Il Ministero della Salute, su richiesta documentata da parte delle farmacie, riesaminerà le istanze di credito d’imposta per l’acquisto o il noleggio di apparecchiature per telemedicina a suo tempo respinte.

La vicenda risale all’emanazione nel 2020 del Decreto legge 137, che prevede un credito d’imposta fino a 3.000 euro a favore delle farmacie che operano nei Comuni o centri abitati con meno di 3.000 abitanti, nella misura del 50% delle spese sostenute nel 2021 per l’acquisto e il noleggio di apparecchiature necessarie per l’effettuazione di prestazioni di telemedicina.

È accaduto però che diverse farmacie che avevano presentato la richiesta di crediti per telemedicina abbiano ricevuto una risposta negativa dal Ministero in quanto ubicate in un Comune con più di 3.000 abitanti, anche se in una località o centro abitato con meno di 3.000 abitanti.

Le argomentazioni di Federfarma accolte dal Ministero

Un equivoco tra “Comune” e “centro abitato” aveva generato il respingimento di domande, che invece, secondo Federfarma, avrebbero dovuto essere accolte.
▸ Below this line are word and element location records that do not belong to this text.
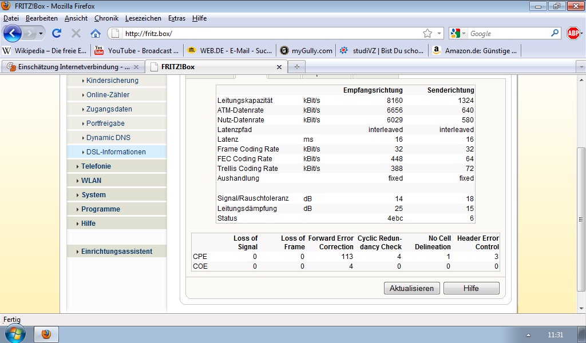Bookmark this page with the star icon
Screen dimensions: 586x343
427,34
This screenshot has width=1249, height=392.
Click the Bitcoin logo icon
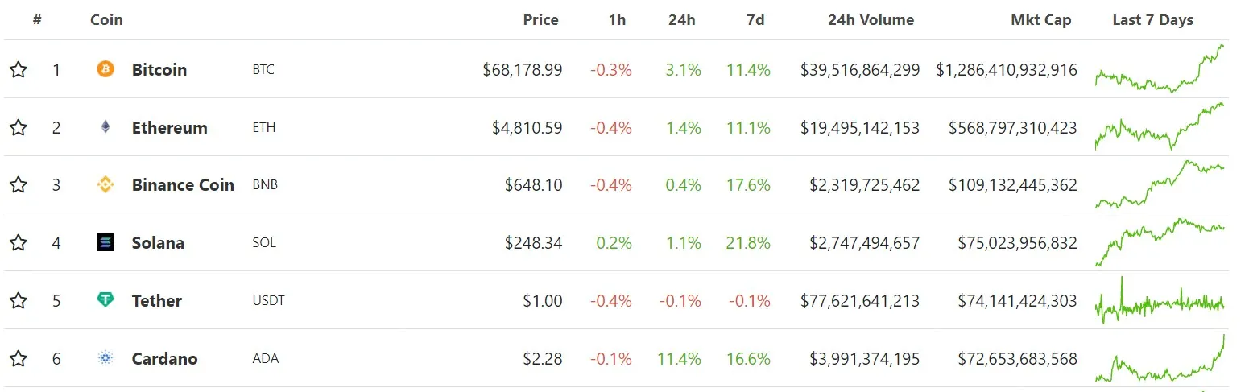coord(105,69)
Federfarma ha quindi inviato una nota al Ministero argomentando che, in base alla normativa, “per accedere al contributo, è sufficiente che la farmacia dimostri di essere ubicata in un centro abitato con meno di 3.000 abitanti con certificazione rilasciata dal Comune, tenendo conto che per “centro abitato” deve intendersi un aggregato di case contigue o vicine con interposte strade, piazze e simili, o comunque brevi soluzioni di continuità caratterizzato dall’esistenza di servizi od esercizi pubblici (scuola, ufficio pubblico, farmacia, negozio o simili”, secondo la definizione dell’Istat.

Il Ministero ha accolto le osservazioni di Federfarma e si è dichiarato favorevole a riesaminare le richieste di crediti per telemedicina respinte. Le farmacie interessate dovranno quindi inviare al Ministero della Salute (Direzione generale della digitalizzazione, del sistema informativo sanitario e della statistica) una richiesta di revisione del rigetto, allegando un certificato del Comune attestante che la farmacia è collocata in un Comune o in un centro abitato o in una località con meno di 3.000 abitanti.

Per  approfondire l’argomento e per conoscere le modalità di richiesta di revisione si rimanda alla lettura della Circolare di Federfarma 238/2022, disponibile nell’area riservata del sito con i relativi allegati.